I love and bake banana bread. But I know what you’re saying and most kids acting like this lost no one, they just have never had responsible parents. It’s laziness for them, full stop, end of. My wealthiest mom friend frequently can’t stand being around her own kid and says so. She does not connect always indulging him, treating him as extra special, not confronting him on his lies, as contributing to his behavior. It is what it is. That’s not you and no one would confuse your very real challenges and sacrifices losses for this kind of crap.


Thank you so much. It means so much to hear that. DCUM can be lovely sometimes.


What am I missing? How is the PP’s comment in any way lovely? She is talking about what crap mom her wealthiest “friend” is. Great friend you are!


Hit dog.
Anonymous
Anonymous wrote:
Anonymous wrote:
Anonymous wrote:
Anonymous wrote:It's tough. I honestly don't know if my son's school is like this, but I worked at a nearby elementary and it was much like you describe. And yes, it was depressing at times. I have volunteered at my son's school and they were able to sit and listen to a story, and I haven't seen too much chaos at lunch time, but who knows.

When I was growing up... I think I seem to remember there were always THOSE problem kids. Usually kids who had severe issues or were thought to be medicated due to hyperactivity, but they were a handful of kids in the entire school and everybody knew who they were. The behavior issues seem much more widespread now, unless that's just my nostalgia.

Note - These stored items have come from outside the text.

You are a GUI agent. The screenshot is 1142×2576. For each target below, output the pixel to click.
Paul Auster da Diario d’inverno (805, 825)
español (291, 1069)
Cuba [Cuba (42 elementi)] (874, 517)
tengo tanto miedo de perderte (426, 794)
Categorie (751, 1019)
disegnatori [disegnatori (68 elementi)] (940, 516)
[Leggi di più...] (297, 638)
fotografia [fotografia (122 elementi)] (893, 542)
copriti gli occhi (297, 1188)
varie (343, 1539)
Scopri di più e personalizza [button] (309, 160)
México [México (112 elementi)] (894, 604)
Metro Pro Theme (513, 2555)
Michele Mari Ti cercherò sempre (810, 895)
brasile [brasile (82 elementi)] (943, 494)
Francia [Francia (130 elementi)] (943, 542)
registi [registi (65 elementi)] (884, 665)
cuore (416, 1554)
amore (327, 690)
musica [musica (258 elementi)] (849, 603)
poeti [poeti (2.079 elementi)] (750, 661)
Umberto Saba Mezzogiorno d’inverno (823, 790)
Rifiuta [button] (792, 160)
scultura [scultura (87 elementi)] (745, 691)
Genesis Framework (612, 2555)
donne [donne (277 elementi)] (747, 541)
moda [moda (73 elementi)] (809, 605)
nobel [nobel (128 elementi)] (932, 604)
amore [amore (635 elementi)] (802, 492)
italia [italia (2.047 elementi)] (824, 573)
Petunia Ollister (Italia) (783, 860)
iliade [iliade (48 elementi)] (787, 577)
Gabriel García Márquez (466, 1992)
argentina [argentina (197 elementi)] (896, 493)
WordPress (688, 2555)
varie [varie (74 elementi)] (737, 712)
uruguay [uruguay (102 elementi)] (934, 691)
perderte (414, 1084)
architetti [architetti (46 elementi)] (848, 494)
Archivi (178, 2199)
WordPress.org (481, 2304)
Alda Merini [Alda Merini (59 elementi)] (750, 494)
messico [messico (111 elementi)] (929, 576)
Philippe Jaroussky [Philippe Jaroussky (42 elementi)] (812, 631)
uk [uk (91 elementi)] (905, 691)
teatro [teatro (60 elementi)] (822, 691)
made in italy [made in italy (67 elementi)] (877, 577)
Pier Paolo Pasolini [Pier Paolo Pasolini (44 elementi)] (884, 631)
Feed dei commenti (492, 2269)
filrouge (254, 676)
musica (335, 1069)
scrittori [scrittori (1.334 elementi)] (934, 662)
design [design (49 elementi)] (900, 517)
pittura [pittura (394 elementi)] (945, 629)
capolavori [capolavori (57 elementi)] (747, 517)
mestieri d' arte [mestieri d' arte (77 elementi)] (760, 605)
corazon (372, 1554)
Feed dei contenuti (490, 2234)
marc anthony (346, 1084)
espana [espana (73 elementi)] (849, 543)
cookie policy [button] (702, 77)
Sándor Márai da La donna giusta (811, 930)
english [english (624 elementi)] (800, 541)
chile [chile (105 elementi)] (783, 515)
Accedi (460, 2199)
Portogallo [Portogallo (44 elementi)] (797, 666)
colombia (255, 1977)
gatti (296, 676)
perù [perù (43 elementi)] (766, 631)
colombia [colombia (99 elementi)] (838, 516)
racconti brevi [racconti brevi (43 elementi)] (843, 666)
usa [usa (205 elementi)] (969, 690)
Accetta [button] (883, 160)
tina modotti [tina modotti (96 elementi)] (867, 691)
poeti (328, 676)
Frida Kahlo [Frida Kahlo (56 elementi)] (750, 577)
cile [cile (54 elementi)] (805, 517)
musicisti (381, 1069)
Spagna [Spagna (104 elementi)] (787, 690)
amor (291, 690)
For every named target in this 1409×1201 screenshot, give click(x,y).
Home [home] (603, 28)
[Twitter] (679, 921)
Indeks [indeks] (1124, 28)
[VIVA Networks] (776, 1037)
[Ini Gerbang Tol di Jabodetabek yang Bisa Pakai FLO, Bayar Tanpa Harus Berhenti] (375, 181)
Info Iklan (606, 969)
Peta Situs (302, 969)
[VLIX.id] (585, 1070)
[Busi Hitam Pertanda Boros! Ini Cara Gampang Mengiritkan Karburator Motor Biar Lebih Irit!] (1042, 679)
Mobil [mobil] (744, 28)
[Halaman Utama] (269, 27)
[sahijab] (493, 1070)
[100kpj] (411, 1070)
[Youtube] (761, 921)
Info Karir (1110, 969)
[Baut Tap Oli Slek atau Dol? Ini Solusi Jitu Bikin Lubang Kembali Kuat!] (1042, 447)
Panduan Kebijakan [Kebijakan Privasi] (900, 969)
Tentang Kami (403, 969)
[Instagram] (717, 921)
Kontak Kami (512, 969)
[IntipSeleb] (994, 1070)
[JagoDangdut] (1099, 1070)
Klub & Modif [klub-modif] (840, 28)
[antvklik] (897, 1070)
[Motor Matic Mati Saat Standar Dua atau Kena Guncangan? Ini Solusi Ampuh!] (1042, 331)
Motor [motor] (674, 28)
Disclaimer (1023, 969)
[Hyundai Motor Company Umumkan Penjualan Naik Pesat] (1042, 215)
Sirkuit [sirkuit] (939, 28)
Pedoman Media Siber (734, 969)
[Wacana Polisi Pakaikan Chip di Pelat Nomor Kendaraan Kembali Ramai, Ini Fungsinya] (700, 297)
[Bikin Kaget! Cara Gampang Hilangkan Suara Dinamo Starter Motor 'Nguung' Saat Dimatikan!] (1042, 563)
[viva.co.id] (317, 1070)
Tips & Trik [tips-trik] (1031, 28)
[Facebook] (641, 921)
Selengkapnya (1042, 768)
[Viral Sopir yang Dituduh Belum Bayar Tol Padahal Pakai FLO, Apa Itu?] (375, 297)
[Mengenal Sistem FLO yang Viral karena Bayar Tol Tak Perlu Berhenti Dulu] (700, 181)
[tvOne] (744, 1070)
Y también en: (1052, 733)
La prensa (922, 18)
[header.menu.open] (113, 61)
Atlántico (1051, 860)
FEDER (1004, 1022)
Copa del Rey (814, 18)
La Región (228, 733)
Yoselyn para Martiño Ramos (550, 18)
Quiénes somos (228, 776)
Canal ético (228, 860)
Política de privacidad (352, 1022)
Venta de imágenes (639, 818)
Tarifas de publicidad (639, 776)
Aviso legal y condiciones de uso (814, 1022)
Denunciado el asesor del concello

OP here... that's how I remember it too. There were definitely those kids, but it was the minority, not the majority.

DD's school has a number system for lunch and specials where they get X number of points based on behavior and they are constantly getting a bad score and DD gets upset about it, because then they get a consequence of some sort for the whole class and there are some that are being perfectly behaved. I've even confirmed with her teacher when we get emails about their poor lunch and specials scores. I just don't get the group punishment.

Then they had an assembly and they gave out awards and the vast majority of the awards are to the poorly behaved kids who are "getting better" (BS) in their behavior. While the kids that never rock the boat and do what they are supposed to are never recognized. I normally wouldn't care about silly school awards, but it's so odd to watch kids that I've heard are problem kids alllll year get an "award". I barely understand it as a parent, but children definitely don't.
But the badly behaved children need even more positive reinforcement. This is to get them out of the poor behavior cycle.


Op here. I can’t tell if you’re being sarcastic or not… imagine being a child that is doing what they’re supposed to and getting group punishments because of the behavior kids. And then a behavior kid “does better” (aka doesn’t assault someone or destroy a classroom) and they are recognized in front of the entire school and the kid that’s been well behaved all along isn’t ever recognized. I’m sorry, but that’s bullsh*t. Even my 8 year old is confused by it because she says they were literally screaming at kids and teachers that week. Make it make sense??


It doesn’t make sense, and posters who want to deny your experience are just weak. Some of us have the luck of sending our kids to publics and privates with either fewer of these issues, with a more involved set of parents overall, or with administration unafraid to move kids to better environments, to suspend or to expel. Some of us don’t, and that’s real, too.